In My Skin

Kayleigh Llewellyn (2018-2021)

Potrà sembrare banale detto di un prodotto autobiografico, ma ciò che meglio descrive In My Skin, cogliendone appieno il nucleo narrativo ed emozionale, è l’aggettivo autentico. Ed è attorno all’idea di autenticità che Kayleigh Llewellyn costruisce e sviluppa l’identità in divenire della sua giovane protagonista; autenticità che finisce per rappresentare una vera e propria chiave di volta alla fine di un percorso lungo dieci, densissimi episodi.

La protagonista di In My Skin

Bethan (Gabrielle Creevy), il cui personaggio si basa sull’adolescenza di Llewellyn, sogna di fare la scrittrice. Non è un caso che il primo episodio della serie inizi con l’insegnante che le suggerisce di scrivere su cose reali e da lei vissute: “Just be honest.”
Ma Bethan non è onesta nemmeno nella realtà e, anzi, le sue menzogne oscillano tra il compulsivo e il patologico. La ragazza vive nel terrore che amici e compagni di scuola possano scoprire la verità sulla sua situazione familiare e finisce per costruire una vita fittizia in cui i problemi mentali della madre o l’alcolismo del padre non hanno spazio.
Ma come può, una giovane scrittrice, essere autentica se non riesce a esserlo nemmeno nella sua vita reale? La premessa e la (bellissima) conclusione della serie, sta tutta qua.

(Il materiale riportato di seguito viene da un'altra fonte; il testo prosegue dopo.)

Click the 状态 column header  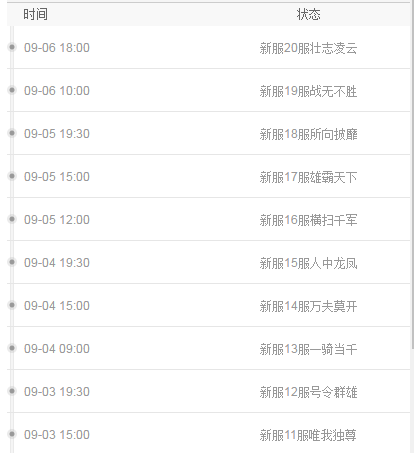click(309, 14)

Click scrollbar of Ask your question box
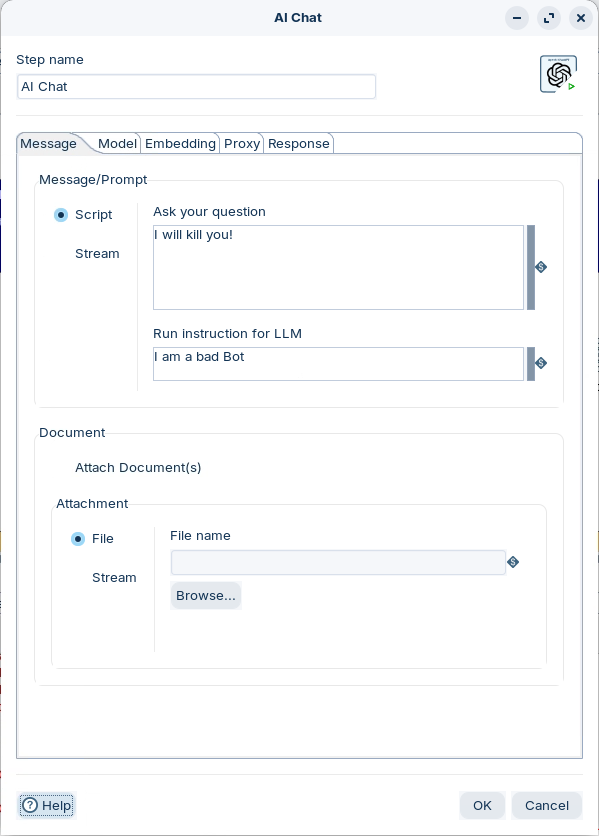click(x=531, y=267)
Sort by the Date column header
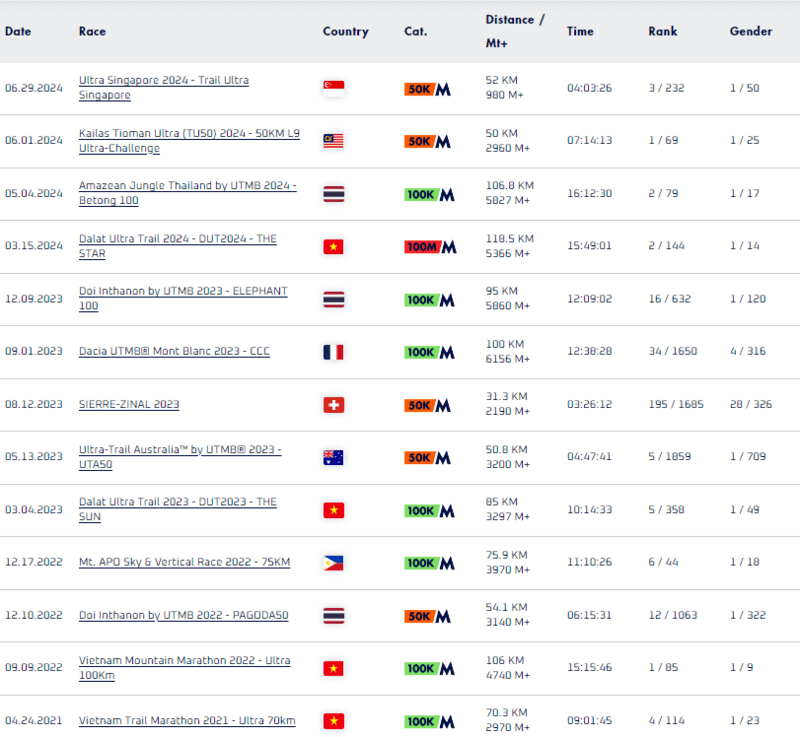 (x=18, y=31)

Llewellyn evita di dipingere Bethan unicamente come vittima e nonostante le circostanze obiettivamente tremende in cui è costretta a vivere non c’è alcun pietismo nel modo in cui è scritta. Povertà e difficoltà familiari non sono le uniche cosa che definisco la protagonista come persona: a differenza di come accade in troppi drammi a sfondo sociale, in In My Skin il personaggio non è il mezzo utilizzato per raccontare un problema, ma è il problema ad essere uno dei tanti mezzi usati per raccontare la persona, con i suoi pregi e soprattutto i suoi difetti. Questa strategia non depotenzia il messaggio sociale ma lo amplifica, dando allo spettatore l’impressione di assistere a uno spaccato di vita – come si diceva – autentico, e non a un dramma spettacolarizzato per scopi narrativi.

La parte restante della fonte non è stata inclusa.